**What you should do**
Please return all lines in the listing holding the word "computer".
__________
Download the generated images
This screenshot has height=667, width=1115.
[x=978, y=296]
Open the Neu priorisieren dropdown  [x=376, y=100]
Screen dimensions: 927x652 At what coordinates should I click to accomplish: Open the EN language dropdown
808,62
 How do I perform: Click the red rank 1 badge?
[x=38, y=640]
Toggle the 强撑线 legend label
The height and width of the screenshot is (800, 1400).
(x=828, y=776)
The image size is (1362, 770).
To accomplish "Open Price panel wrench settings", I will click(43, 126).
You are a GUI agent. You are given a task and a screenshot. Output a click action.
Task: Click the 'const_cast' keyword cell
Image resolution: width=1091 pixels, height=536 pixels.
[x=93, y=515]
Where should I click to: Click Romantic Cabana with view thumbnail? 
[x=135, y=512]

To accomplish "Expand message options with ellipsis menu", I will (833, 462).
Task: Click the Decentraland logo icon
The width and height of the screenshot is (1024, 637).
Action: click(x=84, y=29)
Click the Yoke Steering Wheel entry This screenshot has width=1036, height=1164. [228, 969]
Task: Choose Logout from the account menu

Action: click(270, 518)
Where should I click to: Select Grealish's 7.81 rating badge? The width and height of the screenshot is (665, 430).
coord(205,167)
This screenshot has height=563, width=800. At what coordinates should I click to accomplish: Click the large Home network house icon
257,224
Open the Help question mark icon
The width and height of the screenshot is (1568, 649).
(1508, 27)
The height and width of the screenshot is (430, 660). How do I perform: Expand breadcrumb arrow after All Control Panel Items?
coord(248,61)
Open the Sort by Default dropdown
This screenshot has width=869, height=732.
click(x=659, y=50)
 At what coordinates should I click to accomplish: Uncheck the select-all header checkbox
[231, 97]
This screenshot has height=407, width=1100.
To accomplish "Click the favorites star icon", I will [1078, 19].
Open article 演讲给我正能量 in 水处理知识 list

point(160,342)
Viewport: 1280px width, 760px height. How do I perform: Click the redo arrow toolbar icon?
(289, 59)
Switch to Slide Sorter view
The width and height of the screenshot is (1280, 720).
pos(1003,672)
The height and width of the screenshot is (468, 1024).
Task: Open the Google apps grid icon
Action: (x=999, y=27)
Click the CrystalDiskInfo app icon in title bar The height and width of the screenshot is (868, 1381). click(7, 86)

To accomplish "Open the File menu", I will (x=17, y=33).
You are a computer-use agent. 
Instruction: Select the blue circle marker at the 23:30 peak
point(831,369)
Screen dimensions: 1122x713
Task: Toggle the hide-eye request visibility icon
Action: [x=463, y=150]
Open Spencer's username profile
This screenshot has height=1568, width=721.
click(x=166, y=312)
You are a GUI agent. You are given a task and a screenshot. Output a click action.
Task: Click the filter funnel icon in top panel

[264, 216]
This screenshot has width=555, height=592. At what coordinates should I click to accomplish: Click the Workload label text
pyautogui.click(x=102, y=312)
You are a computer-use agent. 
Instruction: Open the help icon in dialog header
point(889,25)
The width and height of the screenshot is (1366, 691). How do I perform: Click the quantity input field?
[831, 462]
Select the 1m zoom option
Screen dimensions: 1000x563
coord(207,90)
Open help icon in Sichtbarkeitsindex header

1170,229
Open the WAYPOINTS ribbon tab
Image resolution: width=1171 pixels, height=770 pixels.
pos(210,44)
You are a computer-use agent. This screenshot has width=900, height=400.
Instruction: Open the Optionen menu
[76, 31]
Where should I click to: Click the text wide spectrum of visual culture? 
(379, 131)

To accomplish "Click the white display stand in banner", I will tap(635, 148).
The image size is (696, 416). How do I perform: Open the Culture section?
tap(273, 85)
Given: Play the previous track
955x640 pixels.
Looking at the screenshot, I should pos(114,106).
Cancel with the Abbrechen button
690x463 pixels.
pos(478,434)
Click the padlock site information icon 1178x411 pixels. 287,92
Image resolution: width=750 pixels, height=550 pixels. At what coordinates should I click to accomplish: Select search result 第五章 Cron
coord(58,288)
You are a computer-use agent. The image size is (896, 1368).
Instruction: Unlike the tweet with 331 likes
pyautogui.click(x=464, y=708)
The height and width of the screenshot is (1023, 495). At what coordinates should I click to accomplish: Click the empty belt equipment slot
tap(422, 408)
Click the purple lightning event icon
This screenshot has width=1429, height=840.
__________
**Result**
You are a computer-use agent. 
You are a computer-use agent. 
You are a computer-use agent. This screenshot has width=900, height=400.
You are a computer-use agent. The image size is (896, 1368).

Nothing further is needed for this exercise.